How to Make 2019 More Fulfilling (Even if You’re Stuck at a Desk Job)

A new year is upon us, but you just can’t shake this feeling that life is passing you by. You go to work day after day, feeling under-stimulated, undervalued and underwhelmed. Is this just the harsh reality of life? Is this all there really is—sitting at a job all day?

Absolutely not. We’re only on this planet for a short time, and YOU deserve to feel fulfilled and happy. Yes, you. So it’s time to make some changes. Now, before you complain that you can’t really make any massive life changes right now because of X, Y, and Z reasons, listen up. You don’t have to sell all your belongings and move into a van to feel more fulfilled. In fact, you can even keep your boring, financially secure job. What’s the secret?

Microadventures.

Man lying in grass on hiking trip in the mountains

Microadventuring isn’t a super new concept. It was recently pioneered by adventurer Alastair Humphreys, who was named a National Geographic Adventurer of the Year in 2012 for encouraging people to get outside, out of their comfort zones and go somewhere they’ve never been. According to Humphreys, “A microadventure is an adventure that is close to home, cheap, simple, short, and yet very effective.”

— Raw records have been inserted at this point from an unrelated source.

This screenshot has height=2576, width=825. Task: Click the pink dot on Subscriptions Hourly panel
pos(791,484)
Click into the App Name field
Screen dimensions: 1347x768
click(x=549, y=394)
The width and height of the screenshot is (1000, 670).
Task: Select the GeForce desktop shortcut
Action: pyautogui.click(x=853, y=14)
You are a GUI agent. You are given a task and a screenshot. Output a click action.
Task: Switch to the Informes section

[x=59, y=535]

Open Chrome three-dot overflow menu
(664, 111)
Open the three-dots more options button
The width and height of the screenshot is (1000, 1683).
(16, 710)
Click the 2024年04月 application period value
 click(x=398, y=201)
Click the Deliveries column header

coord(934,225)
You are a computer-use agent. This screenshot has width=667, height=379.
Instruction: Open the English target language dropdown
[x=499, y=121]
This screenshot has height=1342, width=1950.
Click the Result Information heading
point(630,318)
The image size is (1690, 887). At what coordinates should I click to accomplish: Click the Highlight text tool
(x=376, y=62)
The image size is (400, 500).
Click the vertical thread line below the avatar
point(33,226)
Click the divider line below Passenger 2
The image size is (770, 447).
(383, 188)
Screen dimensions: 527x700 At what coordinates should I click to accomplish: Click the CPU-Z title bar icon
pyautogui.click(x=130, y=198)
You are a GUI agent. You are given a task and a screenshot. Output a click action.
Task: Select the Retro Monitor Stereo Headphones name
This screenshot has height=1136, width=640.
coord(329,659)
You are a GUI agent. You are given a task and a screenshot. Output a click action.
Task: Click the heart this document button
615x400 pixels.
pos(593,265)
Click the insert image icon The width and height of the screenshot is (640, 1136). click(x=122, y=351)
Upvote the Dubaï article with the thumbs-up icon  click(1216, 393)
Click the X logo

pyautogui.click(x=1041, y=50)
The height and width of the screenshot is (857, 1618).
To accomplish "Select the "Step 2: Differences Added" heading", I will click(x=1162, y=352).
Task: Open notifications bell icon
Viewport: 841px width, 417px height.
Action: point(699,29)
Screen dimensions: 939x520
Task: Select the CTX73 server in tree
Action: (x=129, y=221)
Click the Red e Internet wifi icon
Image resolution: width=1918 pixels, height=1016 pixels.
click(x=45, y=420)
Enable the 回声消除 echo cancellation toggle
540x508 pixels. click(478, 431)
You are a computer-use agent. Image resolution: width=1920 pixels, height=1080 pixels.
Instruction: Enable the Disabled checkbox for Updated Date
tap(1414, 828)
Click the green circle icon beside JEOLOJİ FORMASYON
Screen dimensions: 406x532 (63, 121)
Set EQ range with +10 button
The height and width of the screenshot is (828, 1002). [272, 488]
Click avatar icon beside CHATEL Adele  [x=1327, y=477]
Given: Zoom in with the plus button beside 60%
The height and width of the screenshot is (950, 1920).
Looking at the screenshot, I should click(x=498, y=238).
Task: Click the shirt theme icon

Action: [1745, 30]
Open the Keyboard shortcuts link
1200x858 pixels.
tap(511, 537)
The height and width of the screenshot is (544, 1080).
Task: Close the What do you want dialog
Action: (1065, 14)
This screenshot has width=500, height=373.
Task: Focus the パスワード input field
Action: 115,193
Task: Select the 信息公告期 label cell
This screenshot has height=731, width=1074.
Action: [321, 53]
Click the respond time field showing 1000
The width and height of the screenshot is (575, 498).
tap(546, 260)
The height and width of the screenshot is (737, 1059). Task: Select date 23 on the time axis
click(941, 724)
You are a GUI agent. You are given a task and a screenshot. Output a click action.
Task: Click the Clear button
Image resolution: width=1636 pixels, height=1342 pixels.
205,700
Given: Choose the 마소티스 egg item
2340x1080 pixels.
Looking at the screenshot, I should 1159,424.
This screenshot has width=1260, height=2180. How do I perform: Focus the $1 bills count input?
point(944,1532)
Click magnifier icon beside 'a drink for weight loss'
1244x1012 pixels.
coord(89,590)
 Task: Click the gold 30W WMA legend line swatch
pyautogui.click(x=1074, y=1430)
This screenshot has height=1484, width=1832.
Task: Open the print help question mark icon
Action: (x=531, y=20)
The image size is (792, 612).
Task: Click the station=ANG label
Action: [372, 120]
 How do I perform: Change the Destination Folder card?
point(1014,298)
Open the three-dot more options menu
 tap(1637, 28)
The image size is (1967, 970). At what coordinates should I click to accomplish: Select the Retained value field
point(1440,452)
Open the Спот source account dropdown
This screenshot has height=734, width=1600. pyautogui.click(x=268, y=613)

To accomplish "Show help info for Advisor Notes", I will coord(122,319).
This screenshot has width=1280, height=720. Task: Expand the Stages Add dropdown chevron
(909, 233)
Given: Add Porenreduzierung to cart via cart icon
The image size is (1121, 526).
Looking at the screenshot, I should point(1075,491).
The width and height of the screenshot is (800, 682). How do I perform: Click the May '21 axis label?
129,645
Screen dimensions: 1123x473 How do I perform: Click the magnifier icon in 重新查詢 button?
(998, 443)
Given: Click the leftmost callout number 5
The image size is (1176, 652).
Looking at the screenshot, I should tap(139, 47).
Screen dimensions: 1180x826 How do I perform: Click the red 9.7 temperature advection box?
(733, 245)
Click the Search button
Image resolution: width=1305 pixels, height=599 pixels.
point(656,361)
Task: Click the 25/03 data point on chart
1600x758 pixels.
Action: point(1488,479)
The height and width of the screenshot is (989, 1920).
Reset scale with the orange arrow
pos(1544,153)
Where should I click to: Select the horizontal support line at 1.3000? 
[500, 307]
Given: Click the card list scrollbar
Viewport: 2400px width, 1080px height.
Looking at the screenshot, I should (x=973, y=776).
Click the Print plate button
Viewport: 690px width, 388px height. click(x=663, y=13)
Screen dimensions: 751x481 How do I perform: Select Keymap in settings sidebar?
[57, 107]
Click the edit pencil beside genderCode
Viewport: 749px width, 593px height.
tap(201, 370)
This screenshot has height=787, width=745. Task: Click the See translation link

The point is, we can’t all quit our jobs to become polar explorers (nor do we all want to), but we can all experience our own forms of stimulating adventure. A microadventure is a fun, challenging and rewarding adventure that is small and achievable—you know, for normal people with real lives.

How to Have a Microadventure

Here’s the deal: walk out of your doorstep, do something mildly adventurous or unusual that is slightly beyond your comfort zone and come back home.

It sounds easy, right?

And the payoffs are powerful. Microadventures boost life satisfaction, happiness, creativity and general outlook—and they are accessible to anyone. All you have to do is take the first step by setting that early alarm—and just do it. You’ll be so happy you did.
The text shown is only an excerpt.